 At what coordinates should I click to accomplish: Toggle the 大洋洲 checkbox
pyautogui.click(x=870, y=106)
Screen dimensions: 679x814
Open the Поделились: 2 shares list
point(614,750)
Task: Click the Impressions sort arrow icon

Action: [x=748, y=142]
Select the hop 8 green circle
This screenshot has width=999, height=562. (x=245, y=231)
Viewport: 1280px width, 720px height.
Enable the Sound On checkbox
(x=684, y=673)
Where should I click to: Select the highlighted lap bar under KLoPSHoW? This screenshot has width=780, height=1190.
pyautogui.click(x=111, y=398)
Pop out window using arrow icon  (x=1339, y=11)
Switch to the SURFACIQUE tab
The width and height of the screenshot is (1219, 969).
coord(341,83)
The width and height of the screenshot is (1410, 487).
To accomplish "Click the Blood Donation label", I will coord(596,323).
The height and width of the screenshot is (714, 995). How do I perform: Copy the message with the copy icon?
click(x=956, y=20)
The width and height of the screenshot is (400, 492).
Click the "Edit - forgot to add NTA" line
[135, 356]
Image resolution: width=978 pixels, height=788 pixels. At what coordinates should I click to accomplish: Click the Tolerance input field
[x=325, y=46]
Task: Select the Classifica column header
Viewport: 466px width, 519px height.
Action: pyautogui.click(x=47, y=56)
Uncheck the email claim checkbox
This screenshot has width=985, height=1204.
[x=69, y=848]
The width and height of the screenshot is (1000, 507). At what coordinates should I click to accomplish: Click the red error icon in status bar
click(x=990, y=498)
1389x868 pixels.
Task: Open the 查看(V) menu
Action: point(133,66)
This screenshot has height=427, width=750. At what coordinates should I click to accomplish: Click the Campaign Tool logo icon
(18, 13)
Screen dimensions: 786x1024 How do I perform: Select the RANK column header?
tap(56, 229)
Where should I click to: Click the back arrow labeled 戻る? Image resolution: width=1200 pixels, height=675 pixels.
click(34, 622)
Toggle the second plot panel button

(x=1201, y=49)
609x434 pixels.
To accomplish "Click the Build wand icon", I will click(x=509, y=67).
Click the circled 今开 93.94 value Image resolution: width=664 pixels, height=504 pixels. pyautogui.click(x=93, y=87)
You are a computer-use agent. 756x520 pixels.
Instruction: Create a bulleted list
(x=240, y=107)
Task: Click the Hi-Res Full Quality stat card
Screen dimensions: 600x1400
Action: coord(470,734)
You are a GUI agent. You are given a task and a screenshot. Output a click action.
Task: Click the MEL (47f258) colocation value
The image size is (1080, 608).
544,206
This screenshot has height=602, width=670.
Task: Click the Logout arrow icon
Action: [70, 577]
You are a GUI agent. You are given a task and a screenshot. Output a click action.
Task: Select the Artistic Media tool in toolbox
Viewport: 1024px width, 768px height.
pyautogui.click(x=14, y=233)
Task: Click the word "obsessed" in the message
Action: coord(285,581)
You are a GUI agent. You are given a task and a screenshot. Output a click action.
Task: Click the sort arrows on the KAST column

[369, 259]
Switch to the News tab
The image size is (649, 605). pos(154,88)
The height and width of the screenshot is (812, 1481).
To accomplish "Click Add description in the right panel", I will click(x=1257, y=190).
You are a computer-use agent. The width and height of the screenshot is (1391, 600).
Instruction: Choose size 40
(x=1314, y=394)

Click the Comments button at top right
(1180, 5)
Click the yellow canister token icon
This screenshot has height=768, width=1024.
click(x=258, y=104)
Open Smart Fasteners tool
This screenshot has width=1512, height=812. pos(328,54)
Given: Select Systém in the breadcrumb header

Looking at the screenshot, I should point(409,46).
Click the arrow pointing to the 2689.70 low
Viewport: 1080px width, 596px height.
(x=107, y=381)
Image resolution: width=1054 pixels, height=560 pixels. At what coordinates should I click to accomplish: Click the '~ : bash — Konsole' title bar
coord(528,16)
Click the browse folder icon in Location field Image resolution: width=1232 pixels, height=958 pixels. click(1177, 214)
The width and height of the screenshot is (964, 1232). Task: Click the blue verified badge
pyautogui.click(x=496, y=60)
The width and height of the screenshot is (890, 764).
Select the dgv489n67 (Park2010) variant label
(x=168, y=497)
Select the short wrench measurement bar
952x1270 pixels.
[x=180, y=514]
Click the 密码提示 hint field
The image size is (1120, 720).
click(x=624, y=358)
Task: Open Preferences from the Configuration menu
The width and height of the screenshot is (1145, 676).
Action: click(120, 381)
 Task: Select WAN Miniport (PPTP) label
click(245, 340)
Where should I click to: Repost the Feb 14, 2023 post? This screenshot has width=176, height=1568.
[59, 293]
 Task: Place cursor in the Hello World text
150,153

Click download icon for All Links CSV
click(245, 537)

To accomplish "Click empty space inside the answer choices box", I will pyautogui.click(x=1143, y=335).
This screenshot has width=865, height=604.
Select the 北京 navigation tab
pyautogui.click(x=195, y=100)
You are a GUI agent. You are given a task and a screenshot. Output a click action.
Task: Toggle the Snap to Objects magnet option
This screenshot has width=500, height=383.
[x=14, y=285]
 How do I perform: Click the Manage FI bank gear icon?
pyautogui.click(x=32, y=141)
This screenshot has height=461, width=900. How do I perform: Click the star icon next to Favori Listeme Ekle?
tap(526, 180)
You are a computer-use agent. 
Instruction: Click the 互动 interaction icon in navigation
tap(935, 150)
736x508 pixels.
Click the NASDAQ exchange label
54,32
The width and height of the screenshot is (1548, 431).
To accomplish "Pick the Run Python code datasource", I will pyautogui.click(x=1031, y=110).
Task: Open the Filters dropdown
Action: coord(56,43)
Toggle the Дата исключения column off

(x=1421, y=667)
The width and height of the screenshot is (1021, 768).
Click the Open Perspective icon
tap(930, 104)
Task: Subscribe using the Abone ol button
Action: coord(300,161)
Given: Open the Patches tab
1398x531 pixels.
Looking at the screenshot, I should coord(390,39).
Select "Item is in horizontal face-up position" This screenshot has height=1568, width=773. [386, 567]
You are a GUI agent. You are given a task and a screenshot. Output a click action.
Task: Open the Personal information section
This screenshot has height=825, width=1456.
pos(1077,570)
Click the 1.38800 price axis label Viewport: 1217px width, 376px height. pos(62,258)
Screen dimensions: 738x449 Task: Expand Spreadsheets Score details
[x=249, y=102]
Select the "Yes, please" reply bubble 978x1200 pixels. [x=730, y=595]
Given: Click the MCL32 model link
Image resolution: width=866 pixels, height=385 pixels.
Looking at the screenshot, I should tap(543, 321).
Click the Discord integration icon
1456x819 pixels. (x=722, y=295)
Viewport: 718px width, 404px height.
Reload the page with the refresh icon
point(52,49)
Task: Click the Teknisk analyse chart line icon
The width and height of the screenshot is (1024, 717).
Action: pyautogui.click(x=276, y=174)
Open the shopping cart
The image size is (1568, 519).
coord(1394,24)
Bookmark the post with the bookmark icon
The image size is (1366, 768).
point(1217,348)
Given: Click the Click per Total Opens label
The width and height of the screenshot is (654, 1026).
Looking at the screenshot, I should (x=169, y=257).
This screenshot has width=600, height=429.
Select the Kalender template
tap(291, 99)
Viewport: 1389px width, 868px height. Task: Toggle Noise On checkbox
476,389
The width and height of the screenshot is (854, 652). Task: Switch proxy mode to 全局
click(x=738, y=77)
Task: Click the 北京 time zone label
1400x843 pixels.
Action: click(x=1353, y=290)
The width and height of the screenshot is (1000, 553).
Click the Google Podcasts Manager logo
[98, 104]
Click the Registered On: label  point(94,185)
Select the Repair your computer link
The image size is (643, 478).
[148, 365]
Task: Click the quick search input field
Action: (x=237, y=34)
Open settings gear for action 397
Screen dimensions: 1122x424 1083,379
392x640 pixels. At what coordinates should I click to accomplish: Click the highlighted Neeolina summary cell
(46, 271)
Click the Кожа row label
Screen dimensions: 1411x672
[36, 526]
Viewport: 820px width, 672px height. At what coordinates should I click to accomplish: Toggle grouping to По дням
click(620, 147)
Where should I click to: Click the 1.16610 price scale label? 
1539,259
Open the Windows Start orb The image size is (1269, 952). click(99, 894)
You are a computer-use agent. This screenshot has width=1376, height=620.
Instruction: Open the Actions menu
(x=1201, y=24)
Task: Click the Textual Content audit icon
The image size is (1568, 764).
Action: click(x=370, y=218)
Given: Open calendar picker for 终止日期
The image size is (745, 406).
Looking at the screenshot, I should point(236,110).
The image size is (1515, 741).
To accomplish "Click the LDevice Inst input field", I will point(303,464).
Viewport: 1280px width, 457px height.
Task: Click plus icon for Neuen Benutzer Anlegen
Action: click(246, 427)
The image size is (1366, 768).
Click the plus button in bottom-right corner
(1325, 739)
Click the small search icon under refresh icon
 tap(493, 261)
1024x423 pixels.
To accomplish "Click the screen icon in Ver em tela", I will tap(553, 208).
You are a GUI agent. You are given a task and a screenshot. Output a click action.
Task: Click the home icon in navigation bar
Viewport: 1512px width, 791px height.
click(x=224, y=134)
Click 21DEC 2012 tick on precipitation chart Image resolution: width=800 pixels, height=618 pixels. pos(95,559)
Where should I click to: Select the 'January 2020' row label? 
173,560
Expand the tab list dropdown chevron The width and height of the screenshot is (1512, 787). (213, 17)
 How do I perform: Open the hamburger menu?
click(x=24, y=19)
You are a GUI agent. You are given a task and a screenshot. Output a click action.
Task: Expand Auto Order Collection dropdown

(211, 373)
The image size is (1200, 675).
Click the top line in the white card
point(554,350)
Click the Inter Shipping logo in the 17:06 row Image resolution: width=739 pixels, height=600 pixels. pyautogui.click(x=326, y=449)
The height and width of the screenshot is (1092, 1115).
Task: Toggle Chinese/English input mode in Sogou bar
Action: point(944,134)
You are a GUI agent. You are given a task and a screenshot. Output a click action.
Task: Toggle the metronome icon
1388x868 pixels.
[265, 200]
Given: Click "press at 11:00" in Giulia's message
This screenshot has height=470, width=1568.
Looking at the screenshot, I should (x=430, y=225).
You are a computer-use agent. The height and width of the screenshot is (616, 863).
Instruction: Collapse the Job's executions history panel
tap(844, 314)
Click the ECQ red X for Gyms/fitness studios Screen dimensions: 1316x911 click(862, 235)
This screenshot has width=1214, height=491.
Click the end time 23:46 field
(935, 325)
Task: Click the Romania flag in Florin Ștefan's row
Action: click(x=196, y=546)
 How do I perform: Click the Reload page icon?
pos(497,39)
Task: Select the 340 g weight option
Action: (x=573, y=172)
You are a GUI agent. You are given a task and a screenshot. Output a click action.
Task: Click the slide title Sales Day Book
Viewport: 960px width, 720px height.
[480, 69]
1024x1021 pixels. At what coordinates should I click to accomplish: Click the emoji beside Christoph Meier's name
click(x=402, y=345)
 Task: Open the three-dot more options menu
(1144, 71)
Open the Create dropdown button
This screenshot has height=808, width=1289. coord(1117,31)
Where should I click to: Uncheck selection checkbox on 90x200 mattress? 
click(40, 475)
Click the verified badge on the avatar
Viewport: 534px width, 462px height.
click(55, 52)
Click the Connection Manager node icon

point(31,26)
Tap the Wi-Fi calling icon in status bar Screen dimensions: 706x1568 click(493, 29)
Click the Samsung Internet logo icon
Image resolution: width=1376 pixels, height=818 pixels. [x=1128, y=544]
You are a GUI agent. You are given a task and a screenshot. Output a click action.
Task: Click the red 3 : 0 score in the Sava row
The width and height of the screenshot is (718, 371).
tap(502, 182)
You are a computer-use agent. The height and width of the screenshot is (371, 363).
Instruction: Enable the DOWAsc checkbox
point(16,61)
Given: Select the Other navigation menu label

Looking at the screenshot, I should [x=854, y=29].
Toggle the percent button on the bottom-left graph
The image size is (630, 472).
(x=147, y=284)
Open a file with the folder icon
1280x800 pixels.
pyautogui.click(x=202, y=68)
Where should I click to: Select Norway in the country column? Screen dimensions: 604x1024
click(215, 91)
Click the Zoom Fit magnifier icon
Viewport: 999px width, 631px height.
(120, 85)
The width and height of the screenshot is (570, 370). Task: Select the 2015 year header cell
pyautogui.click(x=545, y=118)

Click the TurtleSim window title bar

==============================

● **WHAT THE TASK REQUIRES**
What number of lines in the data contain the word "folder"? Give the number and nothing else.

● **RESPONSE BOX**
2